La situation est d'autant plus préoccupante que ces jeunes, confrontés à l'échec ou à l'impossibilité de s'intégrer pleinement dans leur nouveau milieu, tombent facilement dans la dépression. Le sentiment de ne pas être à la hauteur des attentes de la société ou de leur famille, combiné à la solitude et au manque de soutien, les mène parfois à des extrémités tragiques. Le suicide est ainsi devenu une issue de plus en plus fréquente pour certains, un signal d'alarme qui ne peut être ignoré.
Un autre phénomène inquiétant a récemment fait son apparition au sein de la communauté Banyamulenge en diaspora : l'augmentation des naissances de bébés atteints d'autisme.

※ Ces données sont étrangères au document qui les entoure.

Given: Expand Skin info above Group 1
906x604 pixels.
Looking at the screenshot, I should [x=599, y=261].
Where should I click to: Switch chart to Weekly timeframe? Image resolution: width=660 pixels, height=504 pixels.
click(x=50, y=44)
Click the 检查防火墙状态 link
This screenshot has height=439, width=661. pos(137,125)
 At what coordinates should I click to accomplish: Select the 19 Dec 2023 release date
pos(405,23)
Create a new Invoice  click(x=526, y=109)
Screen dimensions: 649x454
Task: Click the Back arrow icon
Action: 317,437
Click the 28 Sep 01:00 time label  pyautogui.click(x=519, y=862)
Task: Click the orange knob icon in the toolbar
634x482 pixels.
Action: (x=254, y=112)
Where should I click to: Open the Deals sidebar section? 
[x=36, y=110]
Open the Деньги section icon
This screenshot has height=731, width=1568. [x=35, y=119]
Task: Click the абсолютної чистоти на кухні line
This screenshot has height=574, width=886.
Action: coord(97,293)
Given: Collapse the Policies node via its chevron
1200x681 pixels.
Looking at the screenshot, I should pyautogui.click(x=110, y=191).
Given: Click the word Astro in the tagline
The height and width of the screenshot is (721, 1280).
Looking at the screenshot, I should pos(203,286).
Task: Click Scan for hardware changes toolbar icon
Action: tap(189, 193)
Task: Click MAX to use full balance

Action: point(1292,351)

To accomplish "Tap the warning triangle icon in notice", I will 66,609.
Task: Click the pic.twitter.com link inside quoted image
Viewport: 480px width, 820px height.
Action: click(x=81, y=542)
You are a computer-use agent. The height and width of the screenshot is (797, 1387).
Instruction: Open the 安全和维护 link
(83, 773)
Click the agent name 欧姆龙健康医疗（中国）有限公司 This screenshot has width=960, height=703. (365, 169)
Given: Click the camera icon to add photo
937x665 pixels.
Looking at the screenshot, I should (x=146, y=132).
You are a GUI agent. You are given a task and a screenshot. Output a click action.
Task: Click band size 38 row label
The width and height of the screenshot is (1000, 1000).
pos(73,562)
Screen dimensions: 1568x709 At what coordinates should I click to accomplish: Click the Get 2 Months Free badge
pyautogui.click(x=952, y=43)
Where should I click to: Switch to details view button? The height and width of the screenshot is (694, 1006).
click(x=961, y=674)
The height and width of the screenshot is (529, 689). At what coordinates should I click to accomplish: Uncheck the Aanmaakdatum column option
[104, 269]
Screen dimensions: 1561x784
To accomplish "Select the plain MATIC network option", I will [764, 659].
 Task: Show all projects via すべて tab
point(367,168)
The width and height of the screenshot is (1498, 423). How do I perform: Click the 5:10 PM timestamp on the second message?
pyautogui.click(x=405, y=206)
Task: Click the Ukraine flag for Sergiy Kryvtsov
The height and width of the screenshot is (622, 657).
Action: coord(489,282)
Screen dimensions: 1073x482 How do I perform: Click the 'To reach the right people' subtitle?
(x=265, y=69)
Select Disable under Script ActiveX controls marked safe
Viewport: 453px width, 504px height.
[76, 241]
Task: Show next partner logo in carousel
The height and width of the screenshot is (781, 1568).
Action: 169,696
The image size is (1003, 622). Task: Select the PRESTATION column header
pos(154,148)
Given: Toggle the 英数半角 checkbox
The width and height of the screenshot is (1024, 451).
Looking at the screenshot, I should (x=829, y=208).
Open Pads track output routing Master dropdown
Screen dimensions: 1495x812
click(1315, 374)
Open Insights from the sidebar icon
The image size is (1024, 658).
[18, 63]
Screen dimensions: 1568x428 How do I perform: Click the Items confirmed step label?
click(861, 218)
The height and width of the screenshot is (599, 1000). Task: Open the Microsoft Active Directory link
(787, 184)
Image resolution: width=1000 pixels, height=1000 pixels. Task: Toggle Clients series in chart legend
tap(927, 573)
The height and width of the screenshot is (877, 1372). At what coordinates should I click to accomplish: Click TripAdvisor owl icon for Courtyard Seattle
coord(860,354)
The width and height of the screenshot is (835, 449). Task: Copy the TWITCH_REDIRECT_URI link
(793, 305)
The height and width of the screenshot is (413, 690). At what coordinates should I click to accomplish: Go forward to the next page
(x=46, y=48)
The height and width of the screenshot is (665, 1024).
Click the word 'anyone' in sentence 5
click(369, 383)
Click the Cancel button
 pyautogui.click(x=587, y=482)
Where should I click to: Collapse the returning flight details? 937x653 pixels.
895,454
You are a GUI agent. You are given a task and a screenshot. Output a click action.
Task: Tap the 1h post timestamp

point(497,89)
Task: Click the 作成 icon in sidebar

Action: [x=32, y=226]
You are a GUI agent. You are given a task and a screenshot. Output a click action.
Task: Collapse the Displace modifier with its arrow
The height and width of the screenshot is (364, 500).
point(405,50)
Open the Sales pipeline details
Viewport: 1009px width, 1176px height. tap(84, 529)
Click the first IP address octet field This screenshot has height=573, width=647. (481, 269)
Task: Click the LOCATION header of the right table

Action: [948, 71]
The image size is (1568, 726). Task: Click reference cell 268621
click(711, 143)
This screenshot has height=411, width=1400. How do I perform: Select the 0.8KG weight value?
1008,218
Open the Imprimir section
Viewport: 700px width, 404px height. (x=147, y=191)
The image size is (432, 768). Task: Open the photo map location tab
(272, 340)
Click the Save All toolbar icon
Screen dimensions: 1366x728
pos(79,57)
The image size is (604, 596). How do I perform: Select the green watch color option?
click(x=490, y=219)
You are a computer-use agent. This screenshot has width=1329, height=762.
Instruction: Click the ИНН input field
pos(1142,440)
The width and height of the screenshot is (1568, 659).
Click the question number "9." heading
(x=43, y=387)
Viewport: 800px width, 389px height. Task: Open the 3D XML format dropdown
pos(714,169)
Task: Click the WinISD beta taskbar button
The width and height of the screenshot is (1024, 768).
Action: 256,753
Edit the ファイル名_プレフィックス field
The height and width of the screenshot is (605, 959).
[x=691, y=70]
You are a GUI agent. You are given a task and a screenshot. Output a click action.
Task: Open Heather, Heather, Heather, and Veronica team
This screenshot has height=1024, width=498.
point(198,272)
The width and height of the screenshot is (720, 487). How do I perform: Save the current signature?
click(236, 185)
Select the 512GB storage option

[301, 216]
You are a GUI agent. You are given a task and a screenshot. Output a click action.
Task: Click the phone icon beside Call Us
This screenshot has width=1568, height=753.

Ce phénomène, encore mal compris, suscite de nombreuses interrogations parmi les membres de la communauté. Est-ce le résultat d'une mutation génétique ou simplement le fait que l'autisme, autrefois méconnu ou ignoré, est désormais mieux diagnostiqué ? Les familles se retrouvent démunies face à cette nouvelle réalité, manquant cruellement d’informations et de soutien pour faire face à ces défis.
Face à ces problèmes, il est impératif que les chercheurs spécialisés dans les domaines concernés se penchent sur ces questions pour mieux comprendre les causes de ces phénomènes et proposer des solutions adaptées. Sans cela, la communauté risque de s'enliser encore plus dans un océan de difficultés, où chaque nouvelle génération semble condamnée à reproduire les épreuves de la précédente. Il est crucial d'apporter des réponses rapides et efficaces pour permettre à la diaspora de surmonter ces obstacles et de construire un avenir meilleur.